There was nothing in the question that demanded a response. It was a thinly disguised order, and Wakeley read it as such.

‘I’ll see you before you go,’ he said to Hollis.

Gayle waited until he was out of earshot. ‘You needn’t worry, discretion’s his middle name.’

‘Oh, I don’t really care.’

‘No? Can’t they demote you or something?’

‘I suppose.’ He realized his honesty was starting to sound like swagger, or worse: self-pity. ‘Anyway, I’m glad I could help,’ he said.

‘There’s something I wanted to ask you.’

Of course there was. Why else had she dismissed Wakeley?

‘The fishermen who found my sister…found Lilly, I’d like to meet them, to thank them.’

‘The one to talk to is Conrad Labarde.’ He couldn’t see her getting much out of the Kemp boy. ‘He lives just back from the beach off Montauk Highway, beyond Napeague Lane. No address, but I don’t think there’s much else down there, just dunes.’

‘Do you mind writing it down for me?’ Hollis scribbled down the details, tore the sheet from the memo pad and handed it over.

‘You’re left-handed. Lilly was left-handed.’

He searched for something to say, but there was no need.

‘Thank you,’ she said.

‘I can take you over there if you like.’

‘Excuse me?’

‘To see the fisherman.’ It would be a good excuse to meet the big Basque again, survey his world, get more of a sense of the man.

‘It’s okay, I’m sure I can find my own way.’

She left, stepping lightly across the lawn, her long, narrow feet leaving impressions in the spongy grass.

Hollis returned to the house to find the florist and her assistant gone. George and Manfred Wallace were seated with Wakeley at the table on the terrace. All three nursed glasses of chilled white wine while Rosa moved around them, arranging cutlery.

‘I don’t suppose you’re allowed to,’ said Manfred, meaning the wine.

‘Maybe a glass of water.’

Rosa poured him a glass from a pitcher.
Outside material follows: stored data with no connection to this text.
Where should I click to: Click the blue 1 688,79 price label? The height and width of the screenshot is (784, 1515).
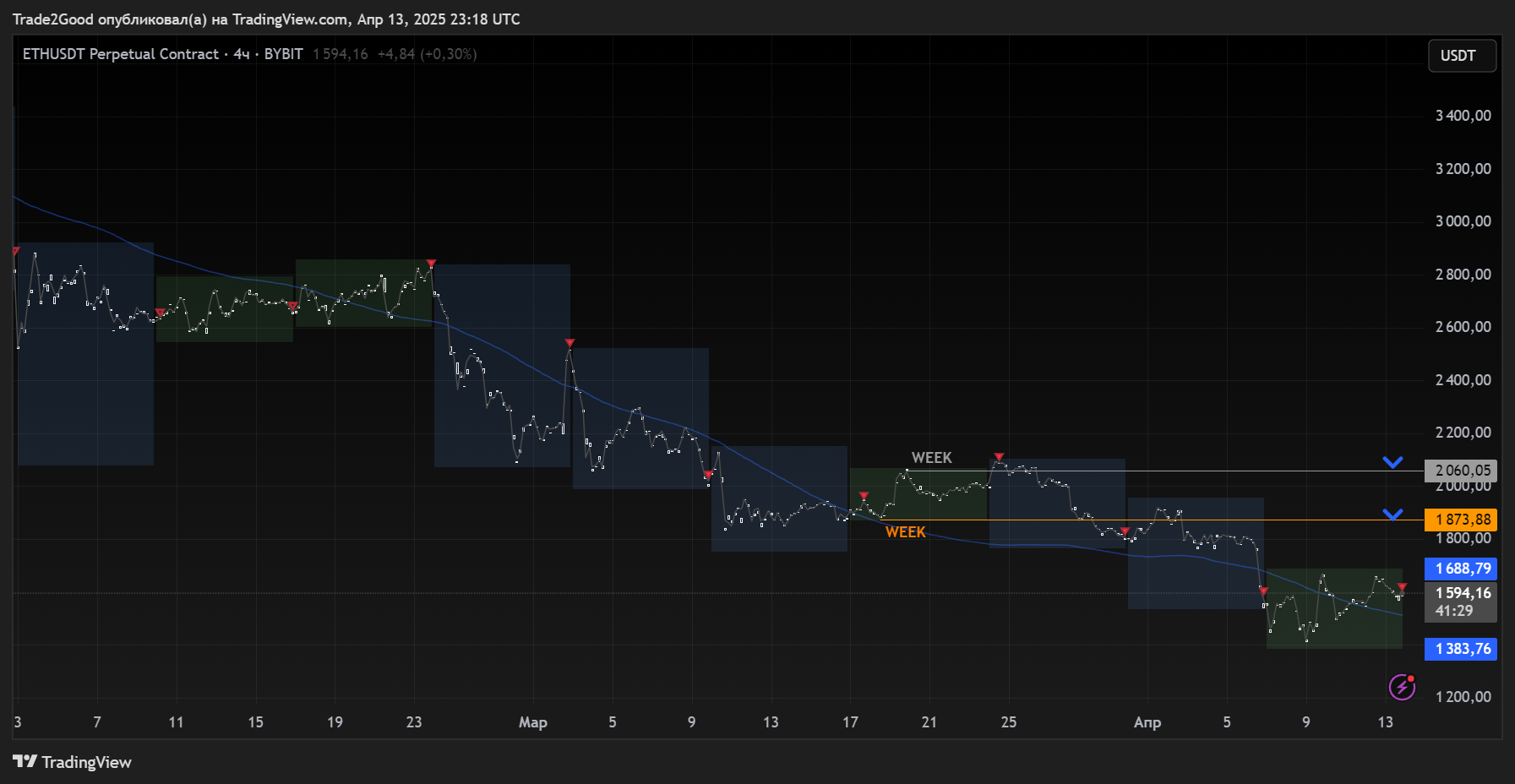[x=1461, y=569]
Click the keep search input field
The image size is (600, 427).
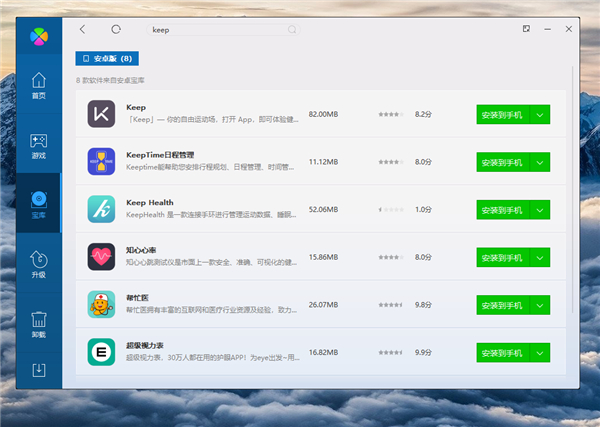215,30
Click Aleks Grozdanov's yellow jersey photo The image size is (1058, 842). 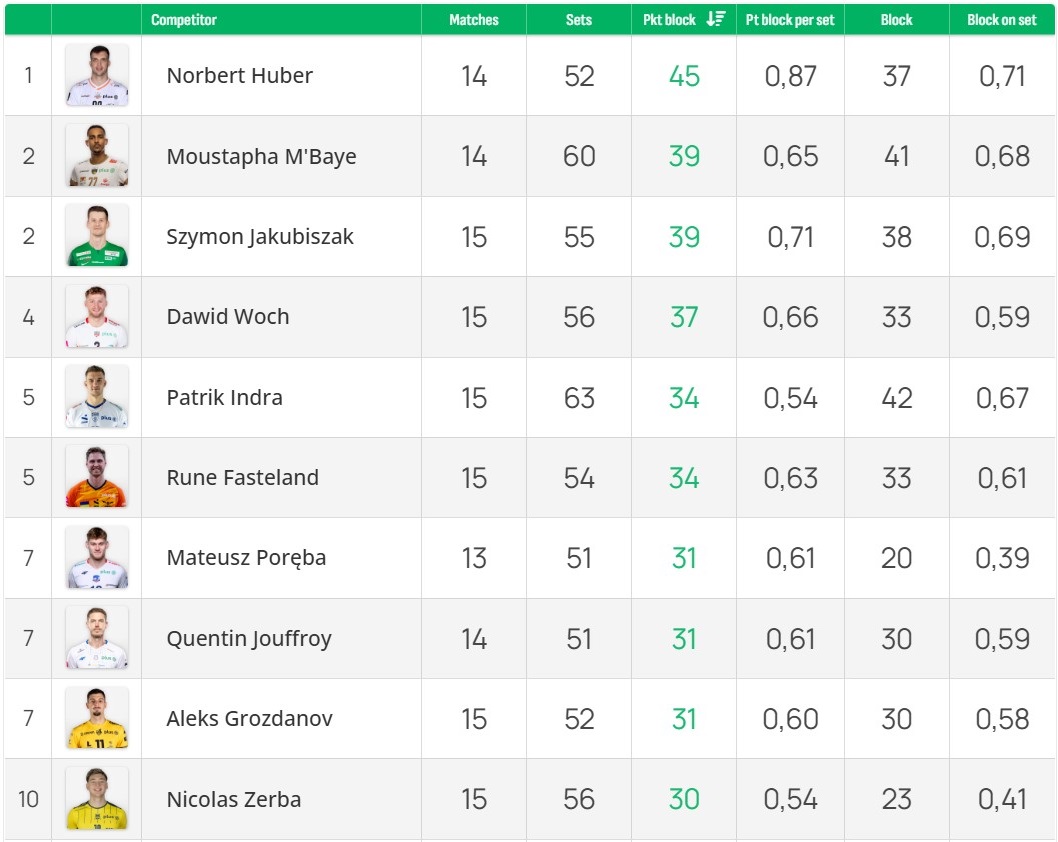pos(97,718)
No one spoke while he downed it, the silence oppressive, each gulp resounding in his ears.

‘One more thing,’ he said. ‘The Press.’

George Wallace frowned. ‘What about them?’

‘We’ll do our best to keep them at bay, but with limited resources…’

‘It’s a good point. Richard?’

‘I’ll get on to it,’ said Wakeley.

Hollis drained the rest of the water and placed the empty glass on the table. ‘I’ll be in touch in a few days once everything’s arranged.’ He turned to Rosa. ‘Thanks for the water.’

She met his look with something approaching defiance, enjoying the protection of her employer. This only confirmed his suspicions. She feared him, not in the way that many feared a police officer—irrationally, believing that the uniform somehow conferred on him the power to see into the dark caverns of their conscience. No, he had rumbled her in the kitchen, creeping up on her like that, surprising her. The momentary flash of apprehension in her eyes had betrayed her. She definitely knew more than she was letting on.

As he strolled around the side of the house, his mind was racing, filtering impressions. He could dismiss the gardener for now. Rosa had displayed no telling signs of unease when he’d sprung the subject of the old man on her. Whatever her secret, it was unlikely she shared it with—what was his name?—Derek, yes, Derek Watson.

He climbed into the patrol car, lit a cigarette, and added the name to his memo pad along with that of Richard Wakeley. It was an old habit. Names on a page obliged you to consider connections your mind might normally pass over, like deciphering a crossword anagram by writing the letters in a circle.

Watson and Wakeley side by side. It was an unlikely association, but you never knew, not till the affair had played itself out.

Hollis slowed as he passed the Clinton Academy, but his courage failed him at the last and he drove on down Main Street. Fifty yards along he was given the opportunity to reconsider.

Mary Calder was walking toward the center of town, stepping through the dappled shade cast by the tall elms. He drove past her then swung the wheel, carving a long turn and pulling up at the verge.

‘Maybe I’m mistaken,’ said Mary, ‘but wasn’t that an illegal maneuver?’

‘Was it?’

‘Bylaw 18, I think you’ll find.’

Shit, maybe he’d misjudged their last exchange; there was still no trace of a smile.

‘I’m on official police business,’ he said.